> Exercise instructions:
From the listing below, copy each line that holds "control".

━━━━━ Extracted records

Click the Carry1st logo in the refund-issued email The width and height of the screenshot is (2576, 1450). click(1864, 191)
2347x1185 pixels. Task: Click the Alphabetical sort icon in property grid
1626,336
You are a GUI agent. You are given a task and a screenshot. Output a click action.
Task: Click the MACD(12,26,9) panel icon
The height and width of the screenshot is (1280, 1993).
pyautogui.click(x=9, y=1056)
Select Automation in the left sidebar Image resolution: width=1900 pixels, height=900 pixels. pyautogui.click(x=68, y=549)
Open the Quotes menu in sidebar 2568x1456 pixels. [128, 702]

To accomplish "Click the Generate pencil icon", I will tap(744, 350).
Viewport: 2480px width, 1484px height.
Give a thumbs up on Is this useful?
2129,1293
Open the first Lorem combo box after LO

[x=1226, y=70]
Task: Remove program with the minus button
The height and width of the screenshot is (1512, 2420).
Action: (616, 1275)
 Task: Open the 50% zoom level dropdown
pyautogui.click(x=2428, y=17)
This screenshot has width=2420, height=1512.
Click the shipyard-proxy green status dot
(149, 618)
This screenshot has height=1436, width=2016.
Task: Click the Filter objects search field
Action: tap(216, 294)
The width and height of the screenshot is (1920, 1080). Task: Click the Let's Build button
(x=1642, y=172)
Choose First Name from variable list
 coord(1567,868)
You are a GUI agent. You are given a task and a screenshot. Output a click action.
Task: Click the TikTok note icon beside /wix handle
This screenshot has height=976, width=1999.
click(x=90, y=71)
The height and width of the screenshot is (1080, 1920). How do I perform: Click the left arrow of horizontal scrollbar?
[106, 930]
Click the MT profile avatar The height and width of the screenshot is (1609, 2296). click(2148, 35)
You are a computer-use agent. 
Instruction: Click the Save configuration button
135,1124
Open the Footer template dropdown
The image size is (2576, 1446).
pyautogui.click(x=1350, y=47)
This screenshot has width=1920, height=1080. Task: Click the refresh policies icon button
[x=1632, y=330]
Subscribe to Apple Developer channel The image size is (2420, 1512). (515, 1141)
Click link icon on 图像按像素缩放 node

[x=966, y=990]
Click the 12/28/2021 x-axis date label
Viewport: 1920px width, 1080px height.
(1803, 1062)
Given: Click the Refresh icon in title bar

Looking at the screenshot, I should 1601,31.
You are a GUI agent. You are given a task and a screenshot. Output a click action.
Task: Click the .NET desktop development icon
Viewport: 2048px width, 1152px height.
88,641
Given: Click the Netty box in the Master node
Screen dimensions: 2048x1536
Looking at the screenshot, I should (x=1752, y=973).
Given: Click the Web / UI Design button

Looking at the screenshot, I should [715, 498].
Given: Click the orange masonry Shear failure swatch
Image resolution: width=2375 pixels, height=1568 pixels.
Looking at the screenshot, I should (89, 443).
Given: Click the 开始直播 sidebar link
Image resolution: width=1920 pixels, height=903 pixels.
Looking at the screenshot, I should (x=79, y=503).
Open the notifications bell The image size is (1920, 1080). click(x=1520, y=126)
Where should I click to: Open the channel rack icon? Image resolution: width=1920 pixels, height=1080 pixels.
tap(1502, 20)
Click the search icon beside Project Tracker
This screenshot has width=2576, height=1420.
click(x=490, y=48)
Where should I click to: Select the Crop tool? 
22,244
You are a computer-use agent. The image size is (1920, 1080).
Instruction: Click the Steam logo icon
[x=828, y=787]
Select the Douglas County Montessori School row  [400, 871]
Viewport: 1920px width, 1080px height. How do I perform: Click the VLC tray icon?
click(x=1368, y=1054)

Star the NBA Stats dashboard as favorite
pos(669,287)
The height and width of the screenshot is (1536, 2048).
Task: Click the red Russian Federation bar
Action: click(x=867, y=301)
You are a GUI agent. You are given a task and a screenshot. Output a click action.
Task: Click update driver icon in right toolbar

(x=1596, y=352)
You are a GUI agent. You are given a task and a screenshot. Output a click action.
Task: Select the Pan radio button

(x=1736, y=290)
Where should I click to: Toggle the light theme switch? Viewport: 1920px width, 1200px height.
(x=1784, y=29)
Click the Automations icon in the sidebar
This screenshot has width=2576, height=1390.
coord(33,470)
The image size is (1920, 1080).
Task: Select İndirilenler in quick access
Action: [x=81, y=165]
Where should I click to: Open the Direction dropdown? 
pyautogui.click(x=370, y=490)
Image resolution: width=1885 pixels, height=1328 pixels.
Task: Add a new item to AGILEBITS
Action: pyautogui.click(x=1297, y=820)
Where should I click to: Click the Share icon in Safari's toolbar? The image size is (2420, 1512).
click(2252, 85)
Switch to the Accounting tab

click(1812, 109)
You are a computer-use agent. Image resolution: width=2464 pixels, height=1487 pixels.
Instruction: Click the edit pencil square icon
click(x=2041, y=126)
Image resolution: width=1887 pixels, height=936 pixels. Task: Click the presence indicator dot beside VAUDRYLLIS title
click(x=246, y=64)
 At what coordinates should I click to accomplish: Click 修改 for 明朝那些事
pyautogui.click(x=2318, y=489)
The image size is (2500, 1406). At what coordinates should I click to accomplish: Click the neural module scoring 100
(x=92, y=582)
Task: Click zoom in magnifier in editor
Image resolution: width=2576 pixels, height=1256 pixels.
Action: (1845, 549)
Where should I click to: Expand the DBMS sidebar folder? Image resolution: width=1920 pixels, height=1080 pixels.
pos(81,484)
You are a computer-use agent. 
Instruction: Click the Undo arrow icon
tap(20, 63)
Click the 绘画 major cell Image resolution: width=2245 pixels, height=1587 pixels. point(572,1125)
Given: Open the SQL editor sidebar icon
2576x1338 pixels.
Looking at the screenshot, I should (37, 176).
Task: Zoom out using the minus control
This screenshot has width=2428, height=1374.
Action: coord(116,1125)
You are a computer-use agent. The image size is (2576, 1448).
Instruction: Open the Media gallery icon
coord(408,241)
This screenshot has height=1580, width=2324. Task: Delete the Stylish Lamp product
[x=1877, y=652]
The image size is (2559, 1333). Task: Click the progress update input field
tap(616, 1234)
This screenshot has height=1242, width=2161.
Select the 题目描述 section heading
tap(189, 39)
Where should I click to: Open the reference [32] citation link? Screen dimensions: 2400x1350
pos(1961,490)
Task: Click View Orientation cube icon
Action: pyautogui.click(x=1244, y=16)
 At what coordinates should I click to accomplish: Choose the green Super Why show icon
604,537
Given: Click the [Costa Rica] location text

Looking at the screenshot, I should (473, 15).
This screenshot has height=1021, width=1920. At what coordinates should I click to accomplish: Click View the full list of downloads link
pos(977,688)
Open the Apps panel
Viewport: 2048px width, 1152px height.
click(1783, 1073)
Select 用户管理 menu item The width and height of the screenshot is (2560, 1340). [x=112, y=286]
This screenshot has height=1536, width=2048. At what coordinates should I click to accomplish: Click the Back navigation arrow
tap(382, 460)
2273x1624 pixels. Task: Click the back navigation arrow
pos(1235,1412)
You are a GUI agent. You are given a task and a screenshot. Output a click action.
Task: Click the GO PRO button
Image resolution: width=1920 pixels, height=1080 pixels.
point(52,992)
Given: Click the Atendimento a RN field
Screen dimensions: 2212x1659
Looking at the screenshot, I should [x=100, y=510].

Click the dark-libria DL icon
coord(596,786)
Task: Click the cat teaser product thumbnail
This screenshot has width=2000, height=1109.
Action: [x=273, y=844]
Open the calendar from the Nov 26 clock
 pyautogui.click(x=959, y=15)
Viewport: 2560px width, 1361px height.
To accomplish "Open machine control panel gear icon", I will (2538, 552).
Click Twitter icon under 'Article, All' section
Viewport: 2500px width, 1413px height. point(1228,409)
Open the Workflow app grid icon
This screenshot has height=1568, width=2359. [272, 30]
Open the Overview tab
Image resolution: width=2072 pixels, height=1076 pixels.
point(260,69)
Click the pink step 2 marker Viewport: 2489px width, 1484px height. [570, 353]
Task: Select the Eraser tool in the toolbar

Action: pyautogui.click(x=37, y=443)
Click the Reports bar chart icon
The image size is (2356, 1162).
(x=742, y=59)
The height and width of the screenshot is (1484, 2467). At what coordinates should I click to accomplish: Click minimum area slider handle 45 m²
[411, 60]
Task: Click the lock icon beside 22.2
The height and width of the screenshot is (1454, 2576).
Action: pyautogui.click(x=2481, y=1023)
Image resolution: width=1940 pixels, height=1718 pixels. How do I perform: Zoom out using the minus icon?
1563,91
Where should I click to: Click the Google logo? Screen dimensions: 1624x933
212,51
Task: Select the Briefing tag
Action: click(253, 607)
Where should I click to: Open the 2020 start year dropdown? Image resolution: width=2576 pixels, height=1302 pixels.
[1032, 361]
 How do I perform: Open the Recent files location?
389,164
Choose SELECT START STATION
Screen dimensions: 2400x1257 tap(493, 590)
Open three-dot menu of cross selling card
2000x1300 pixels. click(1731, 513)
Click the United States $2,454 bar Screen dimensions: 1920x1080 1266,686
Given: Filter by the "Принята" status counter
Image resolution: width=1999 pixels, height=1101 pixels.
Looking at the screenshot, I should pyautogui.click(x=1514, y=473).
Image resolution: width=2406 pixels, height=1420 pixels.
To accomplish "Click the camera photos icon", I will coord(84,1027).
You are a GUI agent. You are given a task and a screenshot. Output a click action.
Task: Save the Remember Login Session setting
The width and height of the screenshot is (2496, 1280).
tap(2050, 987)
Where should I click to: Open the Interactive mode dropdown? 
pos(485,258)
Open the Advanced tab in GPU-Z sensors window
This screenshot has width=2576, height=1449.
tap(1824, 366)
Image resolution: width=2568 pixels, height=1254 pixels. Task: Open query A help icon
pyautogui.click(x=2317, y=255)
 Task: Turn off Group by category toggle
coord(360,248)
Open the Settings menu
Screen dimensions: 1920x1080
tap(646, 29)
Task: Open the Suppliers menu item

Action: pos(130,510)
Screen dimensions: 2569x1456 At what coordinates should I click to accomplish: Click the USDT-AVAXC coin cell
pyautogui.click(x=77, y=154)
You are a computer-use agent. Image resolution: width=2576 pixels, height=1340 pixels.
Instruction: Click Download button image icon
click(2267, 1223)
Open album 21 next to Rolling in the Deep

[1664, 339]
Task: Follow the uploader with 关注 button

━━━━━━━━━━

> Exercise result:
Task: Zoom out using the minus control
To accomplish "Open machine control panel gear icon", I will (2538, 552).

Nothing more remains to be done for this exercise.